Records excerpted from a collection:
* * * * * * *

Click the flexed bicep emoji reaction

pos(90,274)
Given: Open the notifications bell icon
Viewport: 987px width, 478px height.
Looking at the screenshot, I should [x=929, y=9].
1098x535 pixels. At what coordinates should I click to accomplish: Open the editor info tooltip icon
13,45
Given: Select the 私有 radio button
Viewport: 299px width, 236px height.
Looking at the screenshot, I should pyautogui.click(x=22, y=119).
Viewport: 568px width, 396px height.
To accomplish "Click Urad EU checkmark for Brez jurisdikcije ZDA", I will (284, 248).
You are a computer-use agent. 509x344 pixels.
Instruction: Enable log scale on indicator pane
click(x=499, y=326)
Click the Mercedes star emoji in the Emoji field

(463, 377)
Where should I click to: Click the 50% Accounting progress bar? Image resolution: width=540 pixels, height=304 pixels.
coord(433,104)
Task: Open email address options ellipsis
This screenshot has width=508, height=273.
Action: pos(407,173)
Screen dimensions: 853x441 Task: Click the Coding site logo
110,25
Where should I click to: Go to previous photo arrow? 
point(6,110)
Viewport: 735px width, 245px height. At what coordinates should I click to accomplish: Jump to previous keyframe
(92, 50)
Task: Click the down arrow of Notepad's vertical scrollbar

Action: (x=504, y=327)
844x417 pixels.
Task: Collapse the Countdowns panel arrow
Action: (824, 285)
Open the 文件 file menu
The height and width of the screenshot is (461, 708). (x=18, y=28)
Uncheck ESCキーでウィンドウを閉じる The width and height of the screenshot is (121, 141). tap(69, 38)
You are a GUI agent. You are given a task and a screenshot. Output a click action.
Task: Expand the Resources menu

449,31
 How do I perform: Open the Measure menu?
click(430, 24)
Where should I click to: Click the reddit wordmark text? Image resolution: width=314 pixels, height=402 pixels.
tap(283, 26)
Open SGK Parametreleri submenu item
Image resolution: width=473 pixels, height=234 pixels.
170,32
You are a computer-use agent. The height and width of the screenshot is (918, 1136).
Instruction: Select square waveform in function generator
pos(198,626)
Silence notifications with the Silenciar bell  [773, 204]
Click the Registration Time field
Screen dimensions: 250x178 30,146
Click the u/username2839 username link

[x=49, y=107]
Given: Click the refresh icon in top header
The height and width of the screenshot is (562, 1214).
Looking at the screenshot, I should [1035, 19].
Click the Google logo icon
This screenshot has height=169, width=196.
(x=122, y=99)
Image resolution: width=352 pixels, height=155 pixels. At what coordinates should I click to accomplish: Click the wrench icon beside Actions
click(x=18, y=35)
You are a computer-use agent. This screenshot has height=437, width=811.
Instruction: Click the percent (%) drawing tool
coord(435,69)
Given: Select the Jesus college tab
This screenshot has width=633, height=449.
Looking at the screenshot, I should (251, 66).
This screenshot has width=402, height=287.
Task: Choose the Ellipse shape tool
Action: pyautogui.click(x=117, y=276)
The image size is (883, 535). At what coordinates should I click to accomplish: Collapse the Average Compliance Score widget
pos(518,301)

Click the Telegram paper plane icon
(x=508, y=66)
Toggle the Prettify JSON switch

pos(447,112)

* * * * * * *

Exercise:
Please copy out the records exactly as they appear.

Answer section:
Click the flexed bicep emoji reaction

pos(90,274)
Given: Open the notifications bell icon
Viewport: 987px width, 478px height.
Looking at the screenshot, I should [x=929, y=9].
1098x535 pixels. At what coordinates should I click to accomplish: Open the editor info tooltip icon
13,45
Given: Select the 私有 radio button
Viewport: 299px width, 236px height.
Looking at the screenshot, I should pyautogui.click(x=22, y=119).
Viewport: 568px width, 396px height.
To accomplish "Click Urad EU checkmark for Brez jurisdikcije ZDA", I will (284, 248).
You are a computer-use agent. 509x344 pixels.
Instruction: Enable log scale on indicator pane
click(x=499, y=326)
Click the Mercedes star emoji in the Emoji field

(463, 377)
Where should I click to: Click the 50% Accounting progress bar? Image resolution: width=540 pixels, height=304 pixels.
coord(433,104)
Task: Open email address options ellipsis
This screenshot has width=508, height=273.
Action: pos(407,173)
Screen dimensions: 853x441 Task: Click the Coding site logo
110,25
Where should I click to: Go to previous photo arrow? 
point(6,110)
Viewport: 735px width, 245px height. At what coordinates should I click to accomplish: Jump to previous keyframe
(92, 50)
Task: Click the down arrow of Notepad's vertical scrollbar

Action: (x=504, y=327)
844x417 pixels.
Task: Collapse the Countdowns panel arrow
Action: (824, 285)
Open the 文件 file menu
The height and width of the screenshot is (461, 708). (x=18, y=28)
Uncheck ESCキーでウィンドウを閉じる The width and height of the screenshot is (121, 141). tap(69, 38)
You are a GUI agent. You are given a task and a screenshot. Output a click action.
Task: Expand the Resources menu

449,31
 How do I perform: Open the Measure menu?
click(430, 24)
Where should I click to: Click the reddit wordmark text? Image resolution: width=314 pixels, height=402 pixels.
tap(283, 26)
Open SGK Parametreleri submenu item
Image resolution: width=473 pixels, height=234 pixels.
170,32
You are a computer-use agent. The height and width of the screenshot is (918, 1136).
Instruction: Select square waveform in function generator
pos(198,626)
Silence notifications with the Silenciar bell  [773, 204]
Click the Registration Time field
Screen dimensions: 250x178 30,146
Click the u/username2839 username link

[x=49, y=107]
Given: Click the refresh icon in top header
The height and width of the screenshot is (562, 1214).
Looking at the screenshot, I should [1035, 19].
Click the Google logo icon
This screenshot has height=169, width=196.
(x=122, y=99)
Image resolution: width=352 pixels, height=155 pixels. At what coordinates should I click to accomplish: Click the wrench icon beside Actions
click(x=18, y=35)
You are a computer-use agent. This screenshot has height=437, width=811.
Instruction: Click the percent (%) drawing tool
coord(435,69)
Given: Select the Jesus college tab
This screenshot has width=633, height=449.
Looking at the screenshot, I should (251, 66).
This screenshot has width=402, height=287.
Task: Choose the Ellipse shape tool
Action: pyautogui.click(x=117, y=276)
The image size is (883, 535). At what coordinates should I click to accomplish: Collapse the Average Compliance Score widget
pos(518,301)

Click the Telegram paper plane icon
(x=508, y=66)
Toggle the Prettify JSON switch

pos(447,112)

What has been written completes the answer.